Guan (管), near modern Zhengzhou, Henan, was a Han border city. Liang (梁), i.e., Daliang, was Wei's capital. The geographic proximity of these targets is precisely the problem — Qin's army could pivot from one to the other in days.

秦趙構難而戰

Qin and Zhao Clash in War

秦、趙構難而戰。謂魏王曰:「不如齊、趙而構之秦。王不構趙,趙不以毀構矣;而構之秦,趙必復斗,必重魏;是並制秦、趙之事也。王欲焉而收齊、趙攻荊,欲焉而收荊、趙攻齊,欲王之東長之待之也。」

Qin and Zhao are locked in war. Someone says to the King of Wei: "Better to reconcile with Zhao and then negotiate with Qin. If Your Majesty does not reconcile with Zhao, Zhao will not use its desperate straits as a basis for negotiation. But if you reconcile with Zhao first and then negotiate with Qin, Zhao will surely resume fighting and will value Wei's support. This allows you to control the affairs of both Qin and Zhao simultaneously. Should you wish, you can rally Qi and Zhao to attack Chu; should you wish, you can rally Chu and Zhao to attack Qi. I urge Your Majesty to wait in the east as the leader."

Notes

1context

The advice is the classic middle-power playbook: when two great powers fight, the middleman's optimal strategy is to be friends with both and indispensable to each. The phrase 東長 (eastern leader) captures Wei's aspiration — to be the pivot that determines which coalition forms, without bearing the cost of any particular war. Whether Wei ever had the strength to actually play this role is debatable.

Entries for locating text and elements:
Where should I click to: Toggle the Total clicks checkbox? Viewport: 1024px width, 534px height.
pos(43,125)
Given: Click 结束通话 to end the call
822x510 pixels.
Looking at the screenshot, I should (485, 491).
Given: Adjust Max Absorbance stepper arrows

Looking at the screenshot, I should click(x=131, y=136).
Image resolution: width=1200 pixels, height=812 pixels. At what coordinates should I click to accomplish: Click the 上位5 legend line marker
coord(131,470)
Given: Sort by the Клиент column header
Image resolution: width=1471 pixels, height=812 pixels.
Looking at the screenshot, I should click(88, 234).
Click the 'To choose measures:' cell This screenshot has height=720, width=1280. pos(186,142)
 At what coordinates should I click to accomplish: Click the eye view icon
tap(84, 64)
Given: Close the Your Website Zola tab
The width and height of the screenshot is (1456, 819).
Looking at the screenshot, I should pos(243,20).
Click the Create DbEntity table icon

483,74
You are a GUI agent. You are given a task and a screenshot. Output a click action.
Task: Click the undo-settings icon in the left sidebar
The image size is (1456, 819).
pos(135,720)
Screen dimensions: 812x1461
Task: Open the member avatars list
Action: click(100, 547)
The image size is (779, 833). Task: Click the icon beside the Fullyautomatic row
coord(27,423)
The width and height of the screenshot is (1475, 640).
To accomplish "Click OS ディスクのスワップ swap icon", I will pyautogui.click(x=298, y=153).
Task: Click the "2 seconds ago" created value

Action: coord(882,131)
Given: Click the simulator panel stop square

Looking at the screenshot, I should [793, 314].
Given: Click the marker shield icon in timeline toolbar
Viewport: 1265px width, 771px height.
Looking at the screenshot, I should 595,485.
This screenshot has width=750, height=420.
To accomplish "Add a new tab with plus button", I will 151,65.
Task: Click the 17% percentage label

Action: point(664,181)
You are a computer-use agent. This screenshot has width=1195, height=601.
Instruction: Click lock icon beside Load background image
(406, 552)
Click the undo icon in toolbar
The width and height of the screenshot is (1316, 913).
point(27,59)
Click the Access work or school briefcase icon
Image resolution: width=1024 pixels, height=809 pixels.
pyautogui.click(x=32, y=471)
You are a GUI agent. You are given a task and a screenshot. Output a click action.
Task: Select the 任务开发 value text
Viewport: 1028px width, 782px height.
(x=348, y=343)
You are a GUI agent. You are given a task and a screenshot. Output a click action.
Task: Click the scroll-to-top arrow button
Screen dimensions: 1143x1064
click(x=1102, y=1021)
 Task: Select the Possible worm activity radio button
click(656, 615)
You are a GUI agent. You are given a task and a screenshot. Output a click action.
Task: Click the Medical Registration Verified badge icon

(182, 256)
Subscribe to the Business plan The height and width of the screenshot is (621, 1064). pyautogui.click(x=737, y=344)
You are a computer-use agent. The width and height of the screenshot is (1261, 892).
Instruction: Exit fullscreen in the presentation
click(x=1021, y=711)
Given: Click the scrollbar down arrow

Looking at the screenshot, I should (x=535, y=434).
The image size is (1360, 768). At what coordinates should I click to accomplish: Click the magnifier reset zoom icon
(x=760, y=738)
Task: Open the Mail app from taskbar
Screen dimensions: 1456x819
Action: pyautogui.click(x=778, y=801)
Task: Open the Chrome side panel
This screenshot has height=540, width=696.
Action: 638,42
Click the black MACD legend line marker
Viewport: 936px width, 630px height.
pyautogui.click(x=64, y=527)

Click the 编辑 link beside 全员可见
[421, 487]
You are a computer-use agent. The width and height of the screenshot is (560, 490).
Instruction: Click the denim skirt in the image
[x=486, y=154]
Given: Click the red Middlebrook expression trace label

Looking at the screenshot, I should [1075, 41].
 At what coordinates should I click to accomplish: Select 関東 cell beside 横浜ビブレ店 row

### WRITTEN PROBLEM A
Using the passage on Qin and Zhao at war, decide whether each statement agrees with it: (i) Liang was the capital of Wei; (ii) Guan was a border city of Zhao; (iii) the speaker urges the King of Wei to wait in the west. Answer yes or no for each and quote the words from the passage that decide it.
### WRITTEN PROBLEM B
In the records, lay out everything from the line containing "Given: Click the marker" down to the line containing "Looking at the screenshot, I should (x=535, y=434)." as a numbered list, leaving out blank lines.

### TASK ANSWER A
(i) Yes: "Liang (梁), i.e., Daliang, was Wei's capital."
(ii) No: "Guan (管), near modern Zhengzhou, Henan, was a Han border city."
(iii) No: "I urge Your Majesty to wait in the east as the leader."

### TASK ANSWER B
1. Given: Click the marker shield icon in timeline toolbar
2. Viewport: 1265px width, 771px height.
3. Looking at the screenshot, I should 595,485.
4. This screenshot has width=750, height=420.
5. To accomplish "Add a new tab with plus button", I will 151,65.
6. Task: Click the 17% percentage label
7. Action: point(664,181)
8. You are a computer-use agent. This screenshot has width=1195, height=601.
9. Instruction: Click lock icon beside Load background image
10. (406, 552)
11. Click the undo icon in toolbar
12. The width and height of the screenshot is (1316, 913).
13. point(27,59)
14. Click the Access work or school briefcase icon
15. Image resolution: width=1024 pixels, height=809 pixels.
16. pyautogui.click(x=32, y=471)
17. You are a GUI agent. You are given a task and a screenshot. Output a click action.
18. Task: Select the 任务开发 value text
19. Viewport: 1028px width, 782px height.
20. (x=348, y=343)
21. You are a GUI agent. You are given a task and a screenshot. Output a click action.
22. Task: Click the scroll-to-top arrow button
23. Screen dimensions: 1143x1064
24. click(x=1102, y=1021)
25.  Task: Select the Possible worm activity radio button
26. click(656, 615)
27. You are a GUI agent. You are given a task and a screenshot. Output a click action.
28. Task: Click the Medical Registration Verified badge icon
29. (182, 256)
30. Subscribe to the Business plan The height and width of the screenshot is (621, 1064). pyautogui.click(x=737, y=344)
31. You are a computer-use agent. The width and height of the screenshot is (1261, 892).
32. Instruction: Exit fullscreen in the presentation
33. click(x=1021, y=711)
34. Given: Click the scrollbar down arrow
35. Looking at the screenshot, I should (x=535, y=434).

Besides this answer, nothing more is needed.